A rush of Hong Kong students are returning from overseas after the city announced the introduction from Thursday of a red travel alert covering all countries, which imposes quarantine or medical surveillance on all arrivals into Hong Kong.

Chuang said asking students back from overseas to quarantine themselves at home could put their families at risk.

“It’s hard to arrange for overseas students to live at quarantine centres because the number will be very large, unless we can find a proper place,” Chuang said.

She suggested that families either distanced themselves from their children at home or moved out over the quarantine period.

“The purpose of home quarantine is to quarantine the students, not their family,” Chaung said, suggesting family members could live with relatives or even hotels.

“It will be safer to leave the [home] space to the [quarantined] students,” she said.

On Tuesday, the government revealed four of 12 environmental samples taken from Heng Tai House at Fu Heng Estate in Tai Po tested positive for the virus.

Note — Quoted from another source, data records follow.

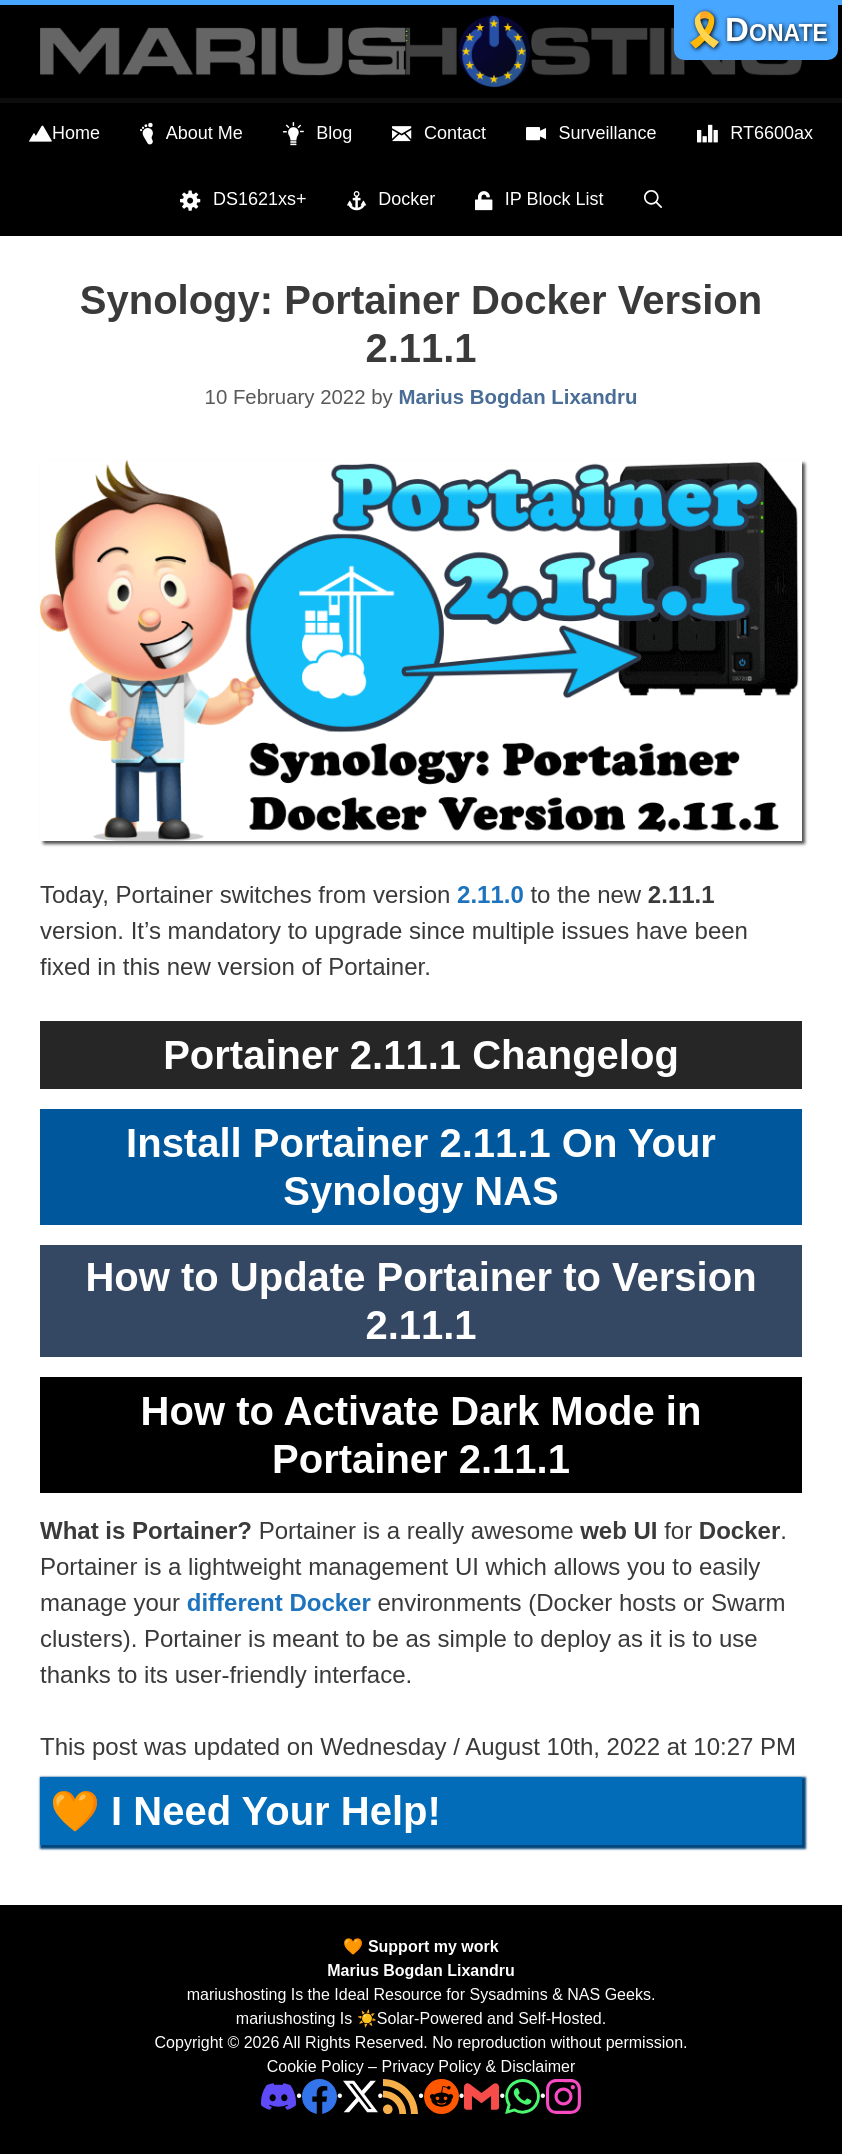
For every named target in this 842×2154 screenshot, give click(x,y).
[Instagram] (563, 2095)
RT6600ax (755, 134)
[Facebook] (319, 2095)
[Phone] (441, 2095)
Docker (391, 201)
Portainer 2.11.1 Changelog (421, 1055)
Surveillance (591, 134)
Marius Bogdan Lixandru (421, 1970)
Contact (439, 134)
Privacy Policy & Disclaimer (478, 2066)
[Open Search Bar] (653, 199)
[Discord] (278, 2095)
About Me (191, 134)
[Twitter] (360, 2095)
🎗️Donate (756, 29)
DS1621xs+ (243, 201)
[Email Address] (481, 2095)
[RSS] (400, 2095)
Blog (318, 134)
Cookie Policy (315, 2066)
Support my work (430, 1946)
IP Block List (539, 201)
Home (64, 134)
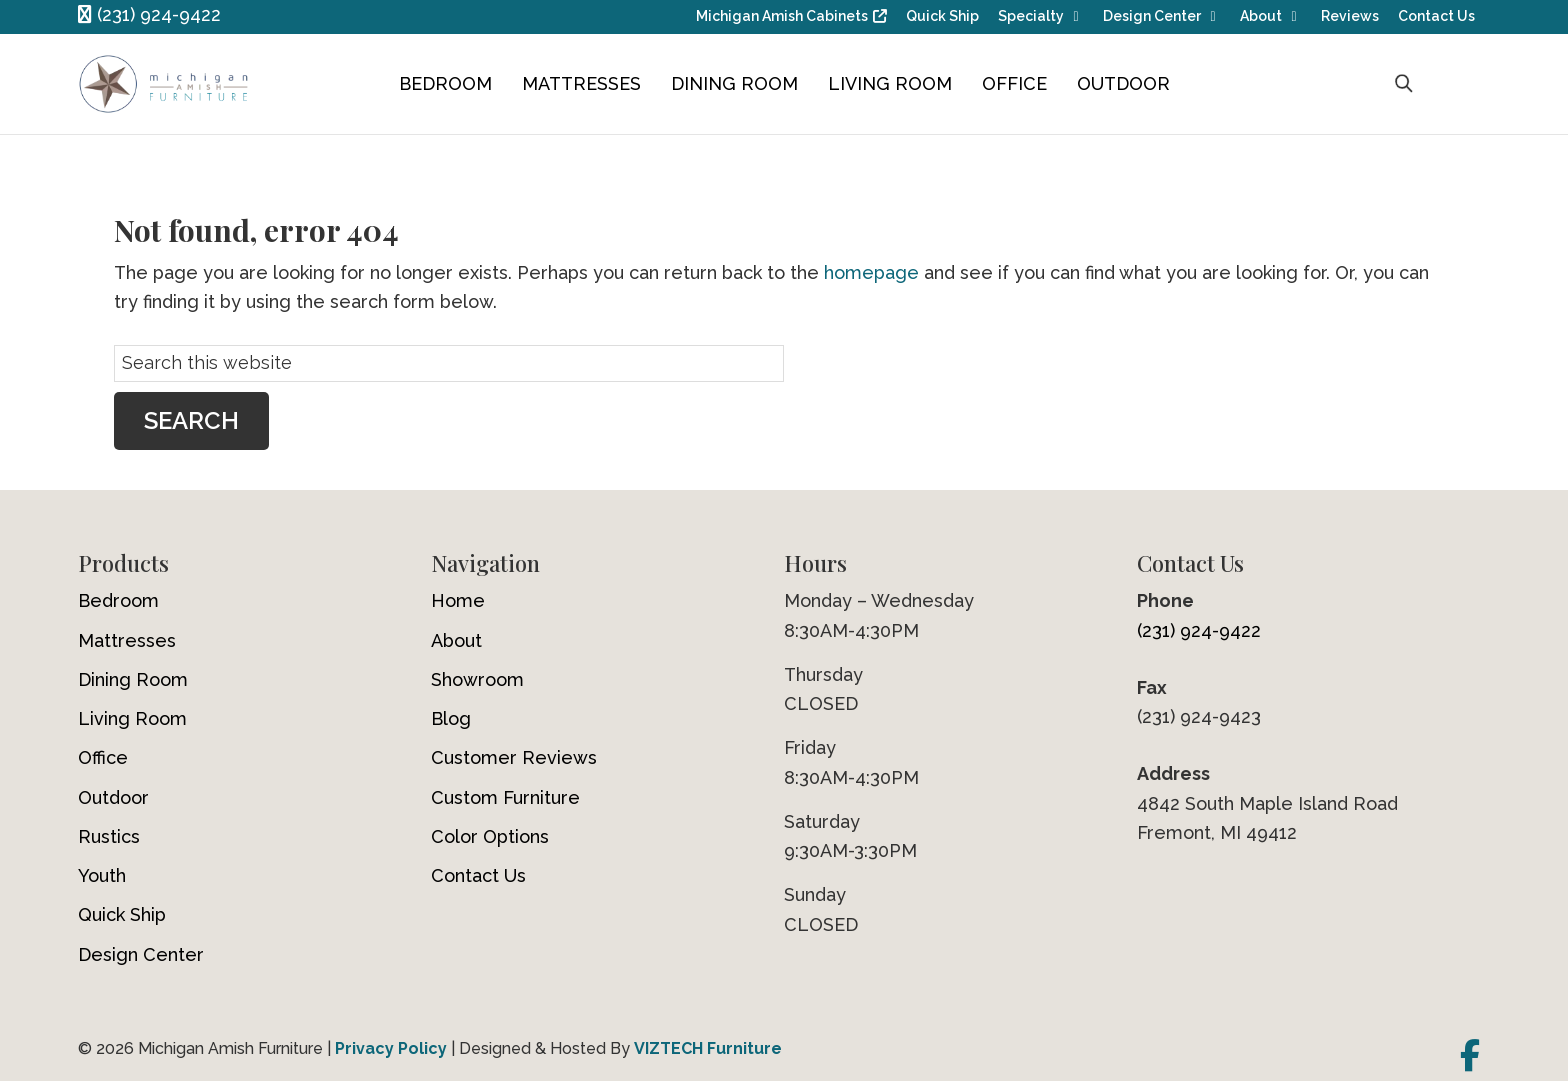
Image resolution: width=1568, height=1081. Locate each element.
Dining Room (734, 83)
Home (458, 600)
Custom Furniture (505, 797)
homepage (871, 272)
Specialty (1031, 16)
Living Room (890, 83)
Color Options (490, 836)
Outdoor (1123, 83)
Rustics (109, 836)
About (1261, 16)
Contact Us (1436, 16)
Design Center (1152, 16)
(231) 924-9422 (149, 14)
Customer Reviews (514, 757)
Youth (102, 875)
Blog (451, 718)
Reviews (1350, 16)
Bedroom (445, 83)
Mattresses (581, 83)
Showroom (477, 679)
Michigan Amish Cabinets (782, 16)
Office (1014, 83)
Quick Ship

A patient confirmed as infected on Saturday lived in the block which was also home to an infected couple who had been on holiday to Egypt.

The third case, a 59-year-old man who lived in flat 13 on the 34th floor while the pair lived in the same flat number on the 32nd floor.

Among the four positive samples, two were taken from an intact waste pipe and a cut-off sewage pipe in the toilet of the lower unit, one from the vent pipe surface in the toilet of the higher unit and another from the inner area of the vent pipe on the rooftop, Chuang explained at a press conference.

Eight more households evacuated from Hong Kong housing block

The latter positive reading supports the theory of the “wake effect” of the wind leading to infection, which suggested that particles could have travelled through a vent pipe – that has an opening on the roof of the block – and become aerosolised, whereupon the wind might have carried the aerosols back to homes near the top floors.

“With regard to the virus found inside the rooftop ventilating pipe of the foul water stack, it is suspected that the height difference between the rooftop parapet of unit 13 and unit 14 might be relatively conducive to cause wake effect in the re-entrant of top floors in Heng Tai House,” the government statement read.